Le Hip Hop et dérives

Publié le par Gismo

Parmi les pionniers du fameux et haut très actuel hip-hop : Diana King. Issue d’une famille de quinze enfants, elle fait ses débuts sur scène dès l’âge de treize ans. Après avoir faits tous les  salons des hôtels de riches, elle sillonne les States et l’Europe avec Shabba Ranks. Son style est innovant, elle mélange le reggae avec ses racines musicales : funk et groove du rhythm’n’blues américain.

 Le titre « Here Comes The Hosteppers d’Inni Kamoze connu un large succès dancehall dans les années 90 et ressort en version Hip Hop en 1994, qui devient vite un tube mondial.
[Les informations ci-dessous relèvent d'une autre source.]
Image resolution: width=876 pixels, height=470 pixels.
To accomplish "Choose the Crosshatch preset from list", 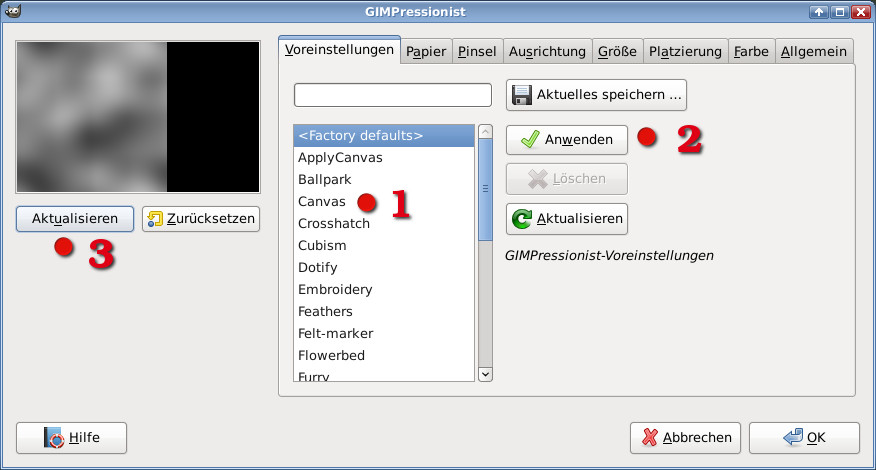I will click(x=334, y=224).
Le Hip Hop touche désormais un très large public, celui de la « classe moyenne banlieusarde »

Le tube mondiale est même utilisé pour divertir les meetings du RPR durant les présidentielles de 1995. Et oui à cette époque on ne pensait pas qu’à Karchériser la jeunesse banlieusarde.

Bref le Hip Hop est né.

Tant qu’on y est, on va parler du raggamuffin, paroles mi parlés mi chantés en cascade sur des rythmes de reggae. Le terme Raggamuffin vient de nos « amis » les Britishs signifiant … euh … Gueux, et donnera naissance à une déferlante de DJ, rappeurs et chanteurs.
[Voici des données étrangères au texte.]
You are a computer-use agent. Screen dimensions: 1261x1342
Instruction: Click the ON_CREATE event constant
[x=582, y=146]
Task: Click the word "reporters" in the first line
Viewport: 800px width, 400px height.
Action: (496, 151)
Mais le terme Ragga est très éloigné du terme reggae, le chanteur ragga endosse l’image d’un mauvais garçon rebelle et agressif de la jungle urbaine, tel U-Roy ou Yellow Man.

En France, le ragga explose avec le fameux BoomBastic de Shaggy.
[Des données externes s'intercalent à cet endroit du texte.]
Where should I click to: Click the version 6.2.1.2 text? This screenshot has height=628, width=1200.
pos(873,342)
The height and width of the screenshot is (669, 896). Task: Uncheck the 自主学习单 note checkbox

 D’un autre coté, les noirs américains immergent leur pays sous l’influence d’une vague de Rap qui prend sa source au reggae : les fameux toasters jamaïcains se sont mués en DJ. Le sexe revient alors en force, on voit éclore l’humour paillard du slack ou slackness.

Dès les années 80, de nombreux albums aux langages crus, pornographiques, aux textes violents et sexistes. L’Europe accueille pourtant ce mouvement mais change alors la perception du reggae, jetant le discrédit sur l’image pur et digne  de cette musique.